DATASET RECORDS ▸
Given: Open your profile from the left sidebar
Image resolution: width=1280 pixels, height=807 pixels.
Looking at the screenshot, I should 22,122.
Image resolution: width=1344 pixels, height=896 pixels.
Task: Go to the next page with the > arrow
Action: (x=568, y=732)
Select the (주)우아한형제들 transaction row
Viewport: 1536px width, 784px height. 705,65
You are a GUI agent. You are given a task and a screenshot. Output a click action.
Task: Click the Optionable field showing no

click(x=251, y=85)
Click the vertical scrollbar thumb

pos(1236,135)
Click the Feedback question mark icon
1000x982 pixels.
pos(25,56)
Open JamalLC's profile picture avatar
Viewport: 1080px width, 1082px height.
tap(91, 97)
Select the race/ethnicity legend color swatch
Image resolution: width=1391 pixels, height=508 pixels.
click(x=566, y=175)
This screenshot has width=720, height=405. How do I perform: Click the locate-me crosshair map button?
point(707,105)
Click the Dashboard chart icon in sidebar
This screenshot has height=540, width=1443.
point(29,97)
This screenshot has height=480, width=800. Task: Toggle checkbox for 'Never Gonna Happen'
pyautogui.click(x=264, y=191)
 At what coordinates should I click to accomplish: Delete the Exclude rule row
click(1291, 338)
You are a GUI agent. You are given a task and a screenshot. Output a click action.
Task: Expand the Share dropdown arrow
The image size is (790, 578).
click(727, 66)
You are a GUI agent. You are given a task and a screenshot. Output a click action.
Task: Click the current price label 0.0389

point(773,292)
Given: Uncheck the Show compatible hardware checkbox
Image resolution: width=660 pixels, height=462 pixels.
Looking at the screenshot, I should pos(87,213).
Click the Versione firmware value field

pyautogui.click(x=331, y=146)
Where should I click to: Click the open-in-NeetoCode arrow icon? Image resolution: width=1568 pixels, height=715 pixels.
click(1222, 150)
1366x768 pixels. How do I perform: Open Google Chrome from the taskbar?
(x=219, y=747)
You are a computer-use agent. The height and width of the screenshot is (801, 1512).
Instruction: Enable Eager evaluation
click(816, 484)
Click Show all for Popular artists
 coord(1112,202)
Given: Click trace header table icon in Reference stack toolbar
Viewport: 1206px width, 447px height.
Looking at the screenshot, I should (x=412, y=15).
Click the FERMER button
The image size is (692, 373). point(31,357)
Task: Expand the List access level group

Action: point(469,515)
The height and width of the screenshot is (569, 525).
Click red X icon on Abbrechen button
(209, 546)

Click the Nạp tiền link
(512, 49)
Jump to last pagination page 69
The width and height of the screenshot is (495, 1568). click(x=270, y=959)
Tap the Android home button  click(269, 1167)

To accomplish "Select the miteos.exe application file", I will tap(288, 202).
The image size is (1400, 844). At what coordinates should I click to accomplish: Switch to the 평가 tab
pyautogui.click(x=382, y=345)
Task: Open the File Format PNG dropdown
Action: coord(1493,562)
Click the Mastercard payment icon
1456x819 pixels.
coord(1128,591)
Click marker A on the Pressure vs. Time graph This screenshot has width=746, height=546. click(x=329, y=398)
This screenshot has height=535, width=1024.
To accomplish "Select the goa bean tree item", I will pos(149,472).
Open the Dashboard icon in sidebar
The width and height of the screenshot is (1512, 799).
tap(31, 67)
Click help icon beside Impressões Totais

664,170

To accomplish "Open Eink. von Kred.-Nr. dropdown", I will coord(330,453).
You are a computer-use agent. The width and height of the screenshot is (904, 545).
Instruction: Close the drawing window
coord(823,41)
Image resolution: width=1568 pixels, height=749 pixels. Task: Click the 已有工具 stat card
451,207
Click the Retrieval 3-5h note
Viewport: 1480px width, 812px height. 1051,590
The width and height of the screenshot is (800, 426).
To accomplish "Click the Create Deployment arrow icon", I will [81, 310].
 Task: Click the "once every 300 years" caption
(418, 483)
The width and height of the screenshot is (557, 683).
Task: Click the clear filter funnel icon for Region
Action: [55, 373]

TASK GOAL ▸ Present the rows between the line containing "Task: Expand the List access level group" and the line containing "Tap the Android", inclusive, as a numbered list, skipping any blank lines.

FULL RESPONSE ▸
1. Task: Expand the List access level group
2. Action: point(469,515)
3. The height and width of the screenshot is (569, 525).
4. Click red X icon on Abbrechen button
5. (209, 546)
6. Click the Nạp tiền link
7. (512, 49)
8. Jump to last pagination page 69
9. The width and height of the screenshot is (495, 1568). click(x=270, y=959)
10. Tap the Android home button  click(269, 1167)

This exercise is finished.